### Work to complete:
Task for the records below: repeat the line containing "Instruction: Select the APM sidebar item" and every line after it, exactly and with nothing else, but leave out the pictures.
# # # # # # #
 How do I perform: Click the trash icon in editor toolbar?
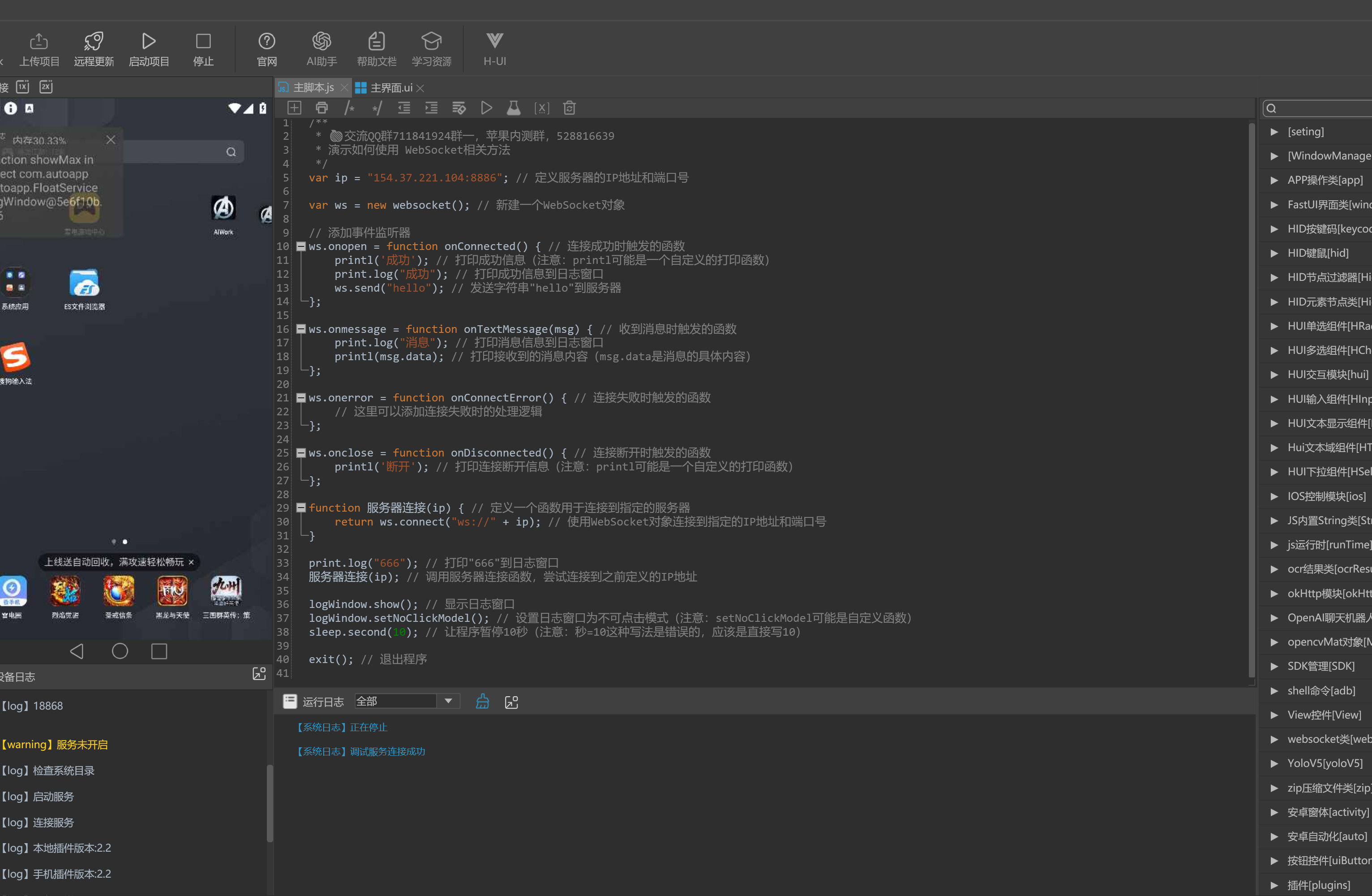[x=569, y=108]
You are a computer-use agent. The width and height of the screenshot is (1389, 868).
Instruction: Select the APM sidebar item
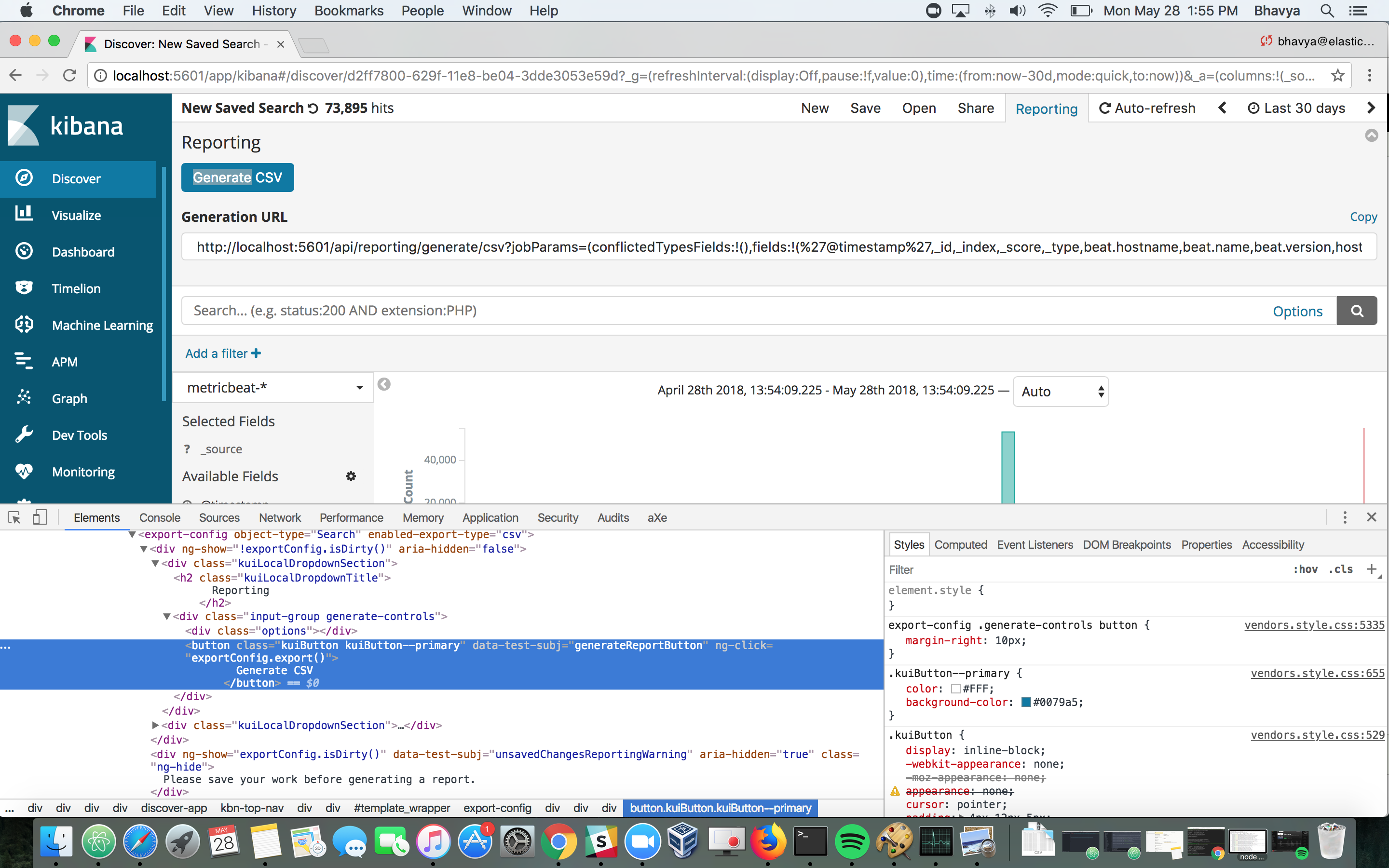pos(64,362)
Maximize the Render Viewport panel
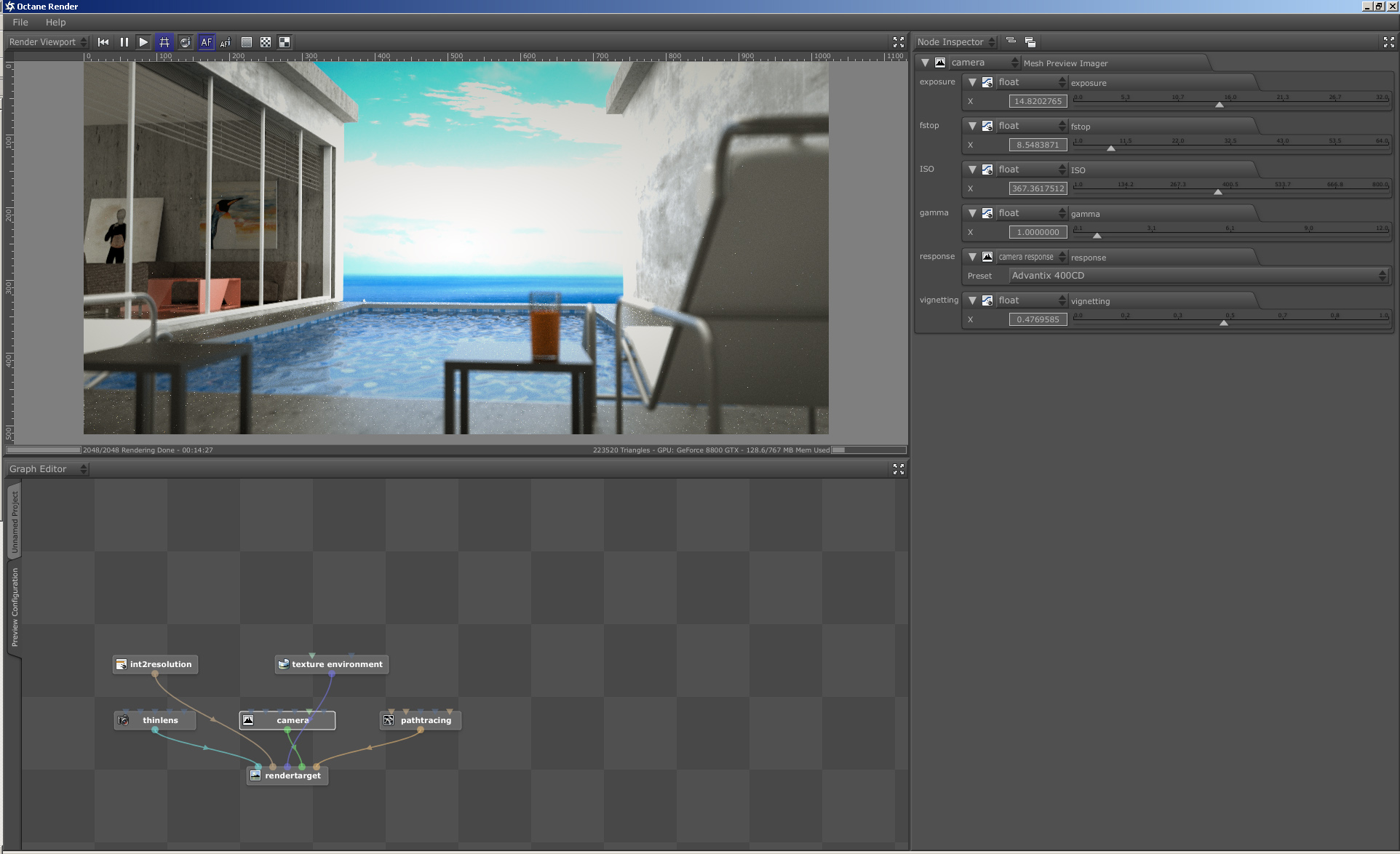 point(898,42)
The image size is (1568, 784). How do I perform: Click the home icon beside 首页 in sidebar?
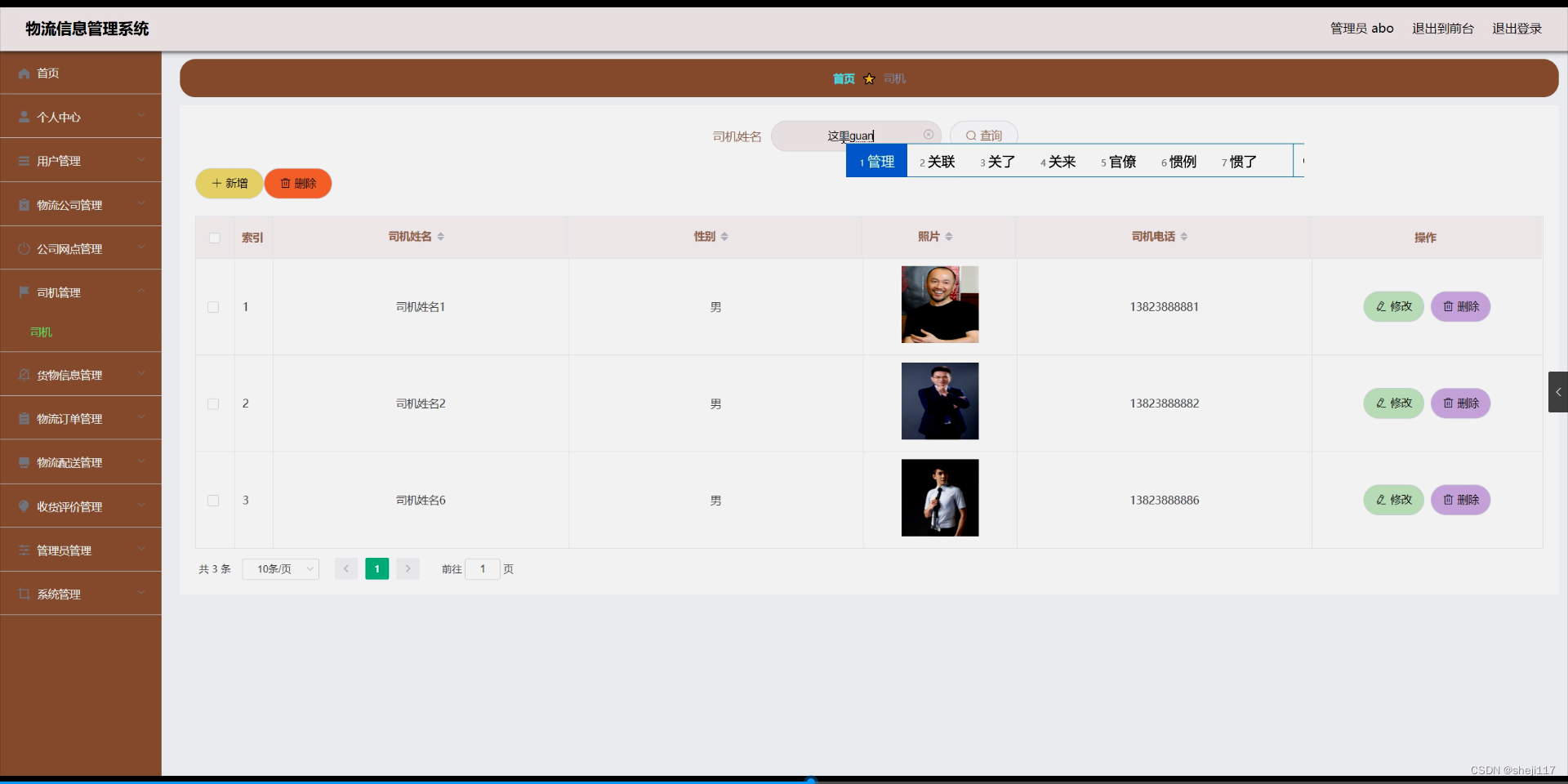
# # # # # # #
### Response to the task:
Instruction: Select the APM sidebar item
pos(64,362)
Maximize the Render Viewport panel
 point(898,42)
The image size is (1568, 784). How do I perform: Click the home icon beside 首页 in sidebar?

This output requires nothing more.